The Los Angeles Kings, meanwhile, have dealt with even tougher odds. Down 3-0 to the San Jose Sharks, the Kings rallied to pull off a rare comeback and won the series 4-3 with a 5-1 road win in game seven. After racing to a 2-0 lead against the Anaheim Ducks in the conference semis, they dropped three straight and once again stared elimination in the face. Needing two wins to avoid an early exit, they again came together as a team to force game seven in Anaheim, and won the series with a convincing 6-2 victory. The 2012 champions then faced the defending champion Chicago Blackhawks in a rematch of the 2013 Western Conference final. After gaining a 3-1 series lead the Kings struggled to close out the series, allowing the Blackhawks to claim games five and six after trailing in the third period of both games. In yet another game seven on the road, the Kings trailed 2-0, 3-2, and 4-3, but despite not holding a lead for a single second of the game, found a tying goal, and an overtime winner from unlikely source Alec Martinez.

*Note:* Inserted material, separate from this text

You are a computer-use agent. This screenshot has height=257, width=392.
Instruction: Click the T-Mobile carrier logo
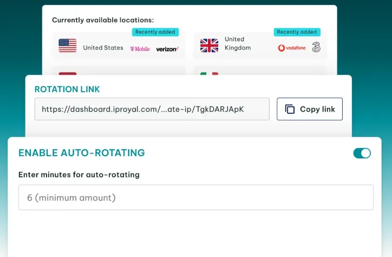click(140, 49)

Heading into the Finals, there’s no doubting the quality in either team. The Rangers’ defense is almost impenetrable, thanks in no small part to the presence of Lundqvist in net. But the Rangers’ defensive record is truly a team effort. They blocked well over 100 shots in the conference semifinals against Pittsburgh, and made a great team effort on the penalty kill in the conference final to stave off a dangerous Montreal powerplay.
But they’ll have their hands full with the Kings’ offense, a juggernaut of goals that is averaging 3.48 goals per game in the postseason, and has found goals from almost everyone on the team, from stars Anze Kopitar and ex-Ranger Marian Gaborik, to youngsters Tyler Toffoli and Tanner Pearson, and defensemen Drew Doughty, Jake Muzzin, and Martinez. They’ve found a way to put the puck in the net all postseason, and it will be a big test for the Rangers to keep it a low-scoring affair.
In a high-scoring contest, it’s advantage Kings, seeing as the Rangers offense has been hot-and-cold all postseason. But so have Jonathan Quick and the Kings’ defense, which has allowed four or more goals on six occasions in 21 postseason games. If the Rangers’ persistence and timely attack can get the best of Jonathan Quick, the Stanley Cup could well end up in New York for the first time in 20 years.
Prediction: Kings in 5, Rangers in 6, or it goes 7 games and it’s anyone’s trophy.